(Records contained in a dataset)
···
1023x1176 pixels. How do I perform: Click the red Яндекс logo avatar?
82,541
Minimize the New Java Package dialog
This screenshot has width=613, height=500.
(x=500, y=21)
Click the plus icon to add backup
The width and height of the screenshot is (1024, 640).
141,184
···
### [Exercise goal]
Go through the records above and copy each line exactly.

### [Response]
1023x1176 pixels. How do I perform: Click the red Яндекс logo avatar?
82,541
Minimize the New Java Package dialog
This screenshot has width=613, height=500.
(x=500, y=21)
Click the plus icon to add backup
The width and height of the screenshot is (1024, 640).
141,184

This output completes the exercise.